[SOURCE DATA]
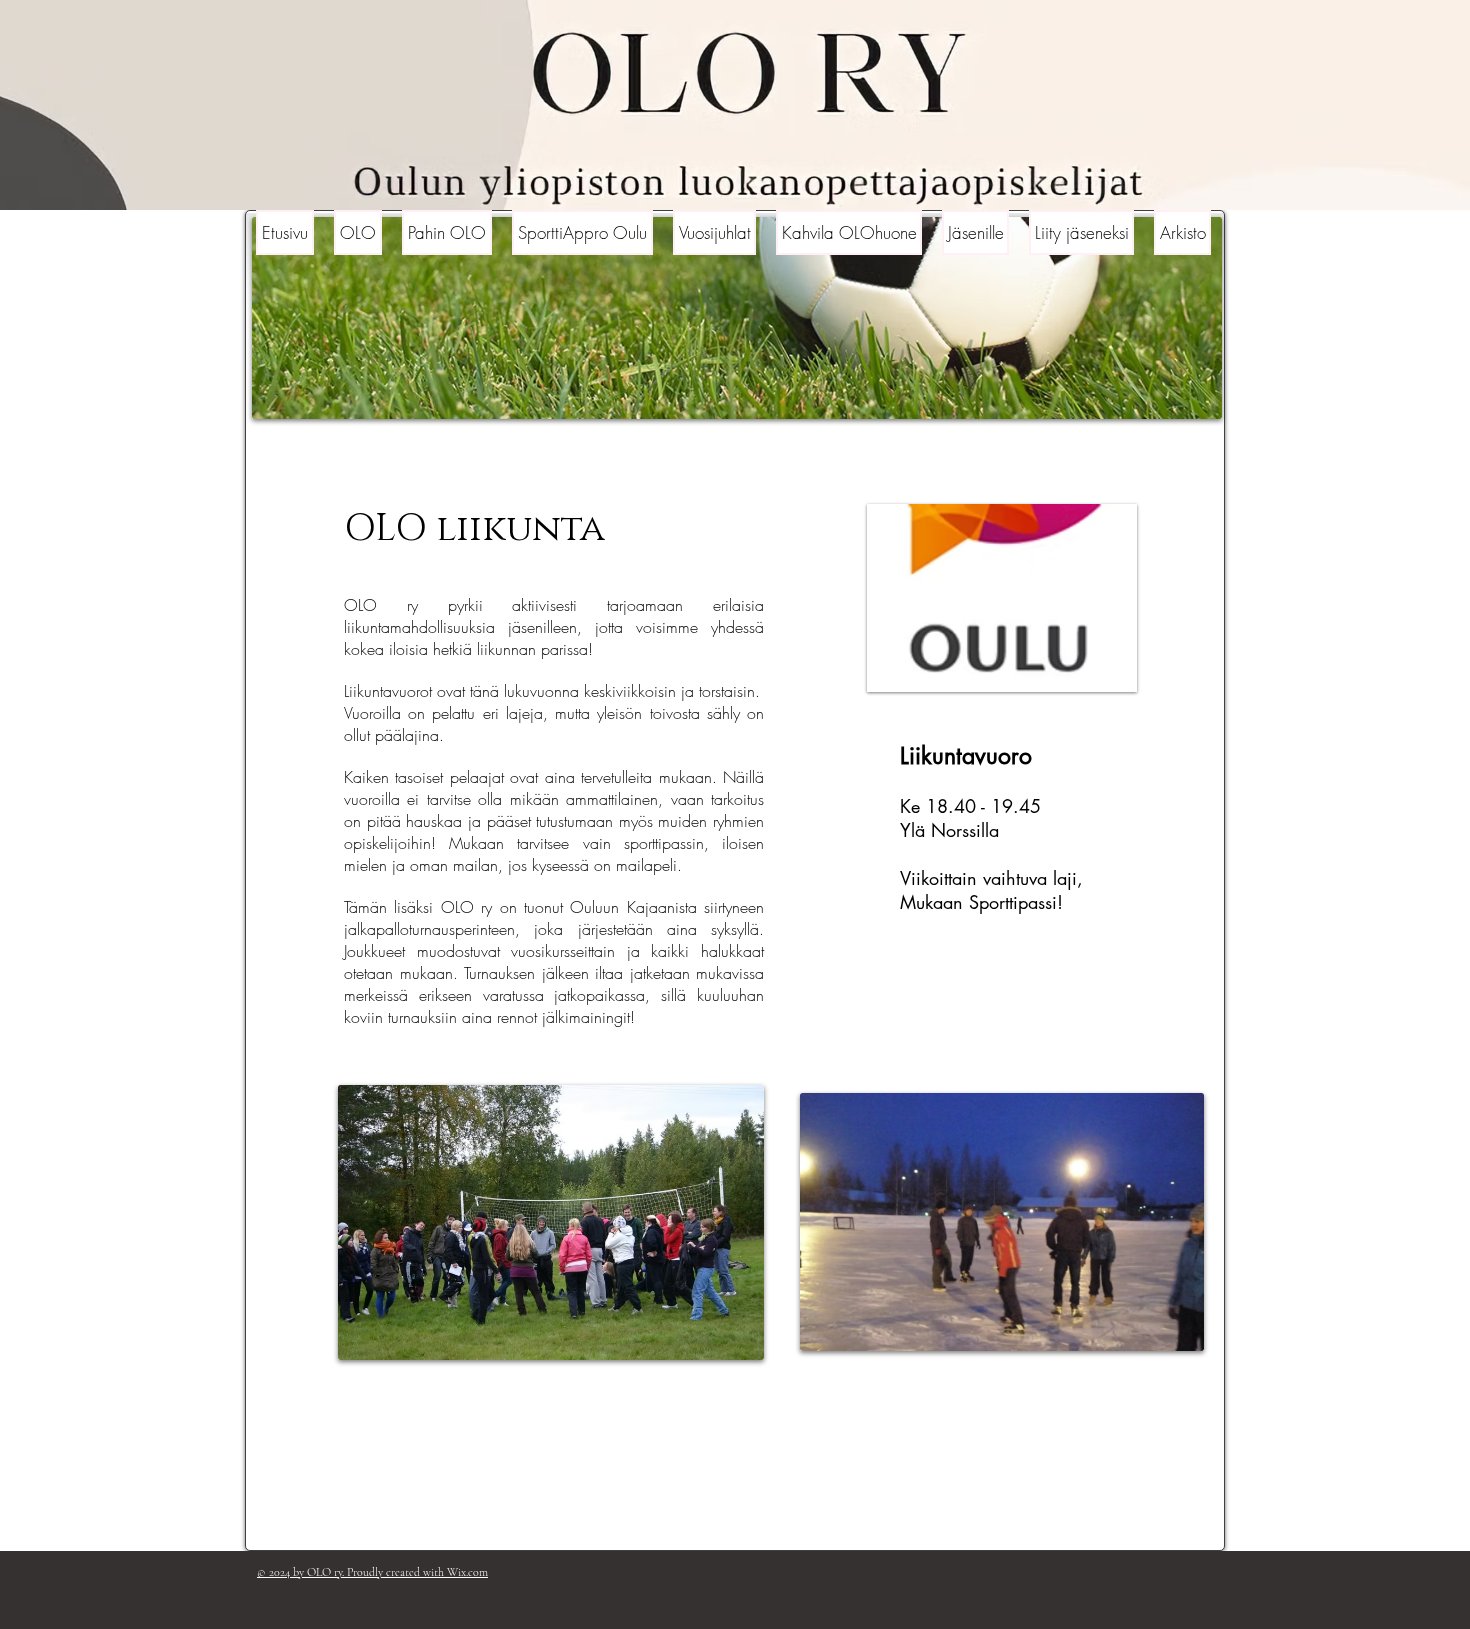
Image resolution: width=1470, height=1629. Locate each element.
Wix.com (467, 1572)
[/SOURCE DATA]
[SOURCE DATA]
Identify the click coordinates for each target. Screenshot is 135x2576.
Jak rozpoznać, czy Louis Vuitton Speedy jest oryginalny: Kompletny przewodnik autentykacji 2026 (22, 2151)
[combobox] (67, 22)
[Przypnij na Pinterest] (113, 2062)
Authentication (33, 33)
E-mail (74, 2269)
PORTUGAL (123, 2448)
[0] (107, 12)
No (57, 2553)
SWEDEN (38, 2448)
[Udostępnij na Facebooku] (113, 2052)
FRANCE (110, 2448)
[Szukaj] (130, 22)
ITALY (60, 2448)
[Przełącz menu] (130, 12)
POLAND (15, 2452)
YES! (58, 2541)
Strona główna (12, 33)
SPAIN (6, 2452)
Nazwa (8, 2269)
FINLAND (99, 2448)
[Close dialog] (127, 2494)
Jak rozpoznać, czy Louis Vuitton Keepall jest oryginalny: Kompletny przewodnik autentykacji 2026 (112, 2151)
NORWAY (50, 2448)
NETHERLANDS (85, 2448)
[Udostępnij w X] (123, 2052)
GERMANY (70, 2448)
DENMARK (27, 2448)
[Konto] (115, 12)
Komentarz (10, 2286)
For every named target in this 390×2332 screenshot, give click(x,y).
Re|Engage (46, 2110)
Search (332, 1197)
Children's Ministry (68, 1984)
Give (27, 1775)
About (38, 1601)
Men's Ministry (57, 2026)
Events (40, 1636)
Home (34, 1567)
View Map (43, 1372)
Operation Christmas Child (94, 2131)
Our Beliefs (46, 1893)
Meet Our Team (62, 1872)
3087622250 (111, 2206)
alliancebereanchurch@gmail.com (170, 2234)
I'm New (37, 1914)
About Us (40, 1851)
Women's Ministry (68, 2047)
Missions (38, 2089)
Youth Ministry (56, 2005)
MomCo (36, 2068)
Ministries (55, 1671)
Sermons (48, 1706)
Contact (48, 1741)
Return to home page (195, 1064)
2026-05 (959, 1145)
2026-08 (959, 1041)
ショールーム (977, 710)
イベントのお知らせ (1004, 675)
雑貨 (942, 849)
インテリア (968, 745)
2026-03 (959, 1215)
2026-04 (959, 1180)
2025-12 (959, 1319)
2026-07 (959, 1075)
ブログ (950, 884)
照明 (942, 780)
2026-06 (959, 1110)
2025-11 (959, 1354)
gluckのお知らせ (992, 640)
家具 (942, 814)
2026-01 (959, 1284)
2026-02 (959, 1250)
[/SOURCE DATA]
(WHAT NEEDS TO BE DONE) Copy the stretch of the records above that runs from the line with "FINLAND (99, 2448)" through the line with "[Konto] (115, 12)". Both end lines belong in the copy, and nothing else does.

(REPLY TO THE TASK)
FINLAND (99, 2448)
[Close dialog] (127, 2494)
Jak rozpoznać, czy Louis Vuitton Keepall jest oryginalny: Kompletny przewodnik autentykacji 2026 (112, 2151)
NORWAY (50, 2448)
NETHERLANDS (85, 2448)
[Udostępnij w X] (123, 2052)
GERMANY (70, 2448)
DENMARK (27, 2448)
[Konto] (115, 12)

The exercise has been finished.